━━━ Provided records
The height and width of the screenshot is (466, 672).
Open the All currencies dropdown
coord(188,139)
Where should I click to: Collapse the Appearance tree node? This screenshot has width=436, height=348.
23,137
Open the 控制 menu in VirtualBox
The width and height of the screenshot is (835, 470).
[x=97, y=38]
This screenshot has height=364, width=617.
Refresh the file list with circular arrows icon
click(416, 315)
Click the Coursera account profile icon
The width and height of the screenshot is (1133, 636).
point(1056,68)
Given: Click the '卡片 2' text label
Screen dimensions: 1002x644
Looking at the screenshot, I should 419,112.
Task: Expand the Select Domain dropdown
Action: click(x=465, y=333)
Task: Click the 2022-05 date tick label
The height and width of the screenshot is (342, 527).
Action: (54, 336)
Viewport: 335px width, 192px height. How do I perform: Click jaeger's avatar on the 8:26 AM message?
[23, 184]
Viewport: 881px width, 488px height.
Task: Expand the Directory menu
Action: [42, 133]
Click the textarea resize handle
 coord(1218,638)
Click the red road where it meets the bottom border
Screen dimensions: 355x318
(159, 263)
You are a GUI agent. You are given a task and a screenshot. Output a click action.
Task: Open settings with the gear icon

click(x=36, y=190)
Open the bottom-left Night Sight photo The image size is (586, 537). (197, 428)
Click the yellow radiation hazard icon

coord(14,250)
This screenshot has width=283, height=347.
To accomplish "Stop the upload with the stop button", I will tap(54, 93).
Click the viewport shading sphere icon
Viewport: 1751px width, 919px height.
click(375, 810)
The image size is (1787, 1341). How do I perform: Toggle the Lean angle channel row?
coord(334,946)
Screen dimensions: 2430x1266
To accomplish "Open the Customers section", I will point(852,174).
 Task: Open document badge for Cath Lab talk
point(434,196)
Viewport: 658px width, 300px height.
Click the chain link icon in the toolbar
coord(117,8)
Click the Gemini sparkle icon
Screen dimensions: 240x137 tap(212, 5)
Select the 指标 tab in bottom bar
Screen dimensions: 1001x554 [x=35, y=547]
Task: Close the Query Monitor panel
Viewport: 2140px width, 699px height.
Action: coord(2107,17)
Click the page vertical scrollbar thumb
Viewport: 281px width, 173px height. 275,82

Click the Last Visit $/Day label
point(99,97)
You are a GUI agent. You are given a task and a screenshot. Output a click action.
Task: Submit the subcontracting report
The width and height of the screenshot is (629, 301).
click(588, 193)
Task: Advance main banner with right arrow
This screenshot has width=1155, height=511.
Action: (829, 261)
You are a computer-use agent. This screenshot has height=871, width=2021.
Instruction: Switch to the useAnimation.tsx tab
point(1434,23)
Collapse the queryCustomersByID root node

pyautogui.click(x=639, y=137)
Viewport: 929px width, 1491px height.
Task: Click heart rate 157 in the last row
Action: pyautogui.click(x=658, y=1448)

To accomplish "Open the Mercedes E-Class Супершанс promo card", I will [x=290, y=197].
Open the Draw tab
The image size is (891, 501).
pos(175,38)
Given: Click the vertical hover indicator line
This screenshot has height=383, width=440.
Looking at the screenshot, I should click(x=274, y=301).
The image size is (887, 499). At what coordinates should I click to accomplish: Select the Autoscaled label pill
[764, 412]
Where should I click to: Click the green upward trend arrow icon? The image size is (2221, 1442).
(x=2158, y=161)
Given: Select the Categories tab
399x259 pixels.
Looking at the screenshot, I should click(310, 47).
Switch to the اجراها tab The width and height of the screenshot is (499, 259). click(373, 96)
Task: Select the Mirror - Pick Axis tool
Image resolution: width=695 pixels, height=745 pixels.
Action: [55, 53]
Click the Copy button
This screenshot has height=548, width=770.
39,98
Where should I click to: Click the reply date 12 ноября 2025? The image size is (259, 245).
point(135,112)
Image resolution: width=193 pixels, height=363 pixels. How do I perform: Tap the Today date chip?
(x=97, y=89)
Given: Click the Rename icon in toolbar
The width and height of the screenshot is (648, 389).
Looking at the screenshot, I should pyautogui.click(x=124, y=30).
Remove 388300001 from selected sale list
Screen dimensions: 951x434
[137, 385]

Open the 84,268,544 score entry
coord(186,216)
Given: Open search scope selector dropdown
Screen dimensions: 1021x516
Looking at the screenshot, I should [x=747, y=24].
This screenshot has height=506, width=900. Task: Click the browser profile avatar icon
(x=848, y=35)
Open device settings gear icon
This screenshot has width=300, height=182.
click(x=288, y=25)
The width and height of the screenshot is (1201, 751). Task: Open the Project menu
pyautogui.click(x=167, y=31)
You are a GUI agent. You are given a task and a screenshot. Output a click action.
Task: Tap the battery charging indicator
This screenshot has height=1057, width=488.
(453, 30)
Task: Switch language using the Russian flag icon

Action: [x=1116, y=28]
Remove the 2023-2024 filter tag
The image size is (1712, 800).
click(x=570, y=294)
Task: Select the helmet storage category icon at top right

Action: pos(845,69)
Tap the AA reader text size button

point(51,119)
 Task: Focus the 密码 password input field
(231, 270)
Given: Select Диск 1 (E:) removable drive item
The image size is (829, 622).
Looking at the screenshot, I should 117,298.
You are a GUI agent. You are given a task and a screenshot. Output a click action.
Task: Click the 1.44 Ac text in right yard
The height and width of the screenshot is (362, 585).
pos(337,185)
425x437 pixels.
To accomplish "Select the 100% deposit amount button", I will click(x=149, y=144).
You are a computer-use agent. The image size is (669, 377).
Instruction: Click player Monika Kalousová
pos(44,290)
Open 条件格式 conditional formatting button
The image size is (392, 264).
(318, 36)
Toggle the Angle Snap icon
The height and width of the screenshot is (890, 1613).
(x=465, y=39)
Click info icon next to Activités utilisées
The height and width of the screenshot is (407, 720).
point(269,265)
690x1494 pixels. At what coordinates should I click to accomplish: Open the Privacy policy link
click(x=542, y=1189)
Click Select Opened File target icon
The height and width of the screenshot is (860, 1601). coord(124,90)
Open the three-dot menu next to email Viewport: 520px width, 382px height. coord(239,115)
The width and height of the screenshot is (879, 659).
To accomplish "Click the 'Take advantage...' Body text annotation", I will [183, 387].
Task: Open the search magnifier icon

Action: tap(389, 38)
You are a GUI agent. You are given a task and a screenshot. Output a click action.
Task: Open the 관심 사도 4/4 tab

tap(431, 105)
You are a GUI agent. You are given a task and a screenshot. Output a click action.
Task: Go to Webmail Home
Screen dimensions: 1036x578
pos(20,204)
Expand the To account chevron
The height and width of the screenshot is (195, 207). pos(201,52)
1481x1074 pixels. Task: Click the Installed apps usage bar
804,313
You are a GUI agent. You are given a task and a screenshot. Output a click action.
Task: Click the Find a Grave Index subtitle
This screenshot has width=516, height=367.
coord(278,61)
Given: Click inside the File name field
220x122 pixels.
━━━━━━
Copy the lines of the listing word for word, starting with the line that contains "1481x1074 pixels. Task: Click" and continuing through the last line of the listing.

§ Task output
1481x1074 pixels. Task: Click the Installed apps usage bar
804,313
You are a GUI agent. You are given a task and a screenshot. Output a click action.
Task: Click the Find a Grave Index subtitle
This screenshot has width=516, height=367.
coord(278,61)
Given: Click inside the File name field
220x122 pixels.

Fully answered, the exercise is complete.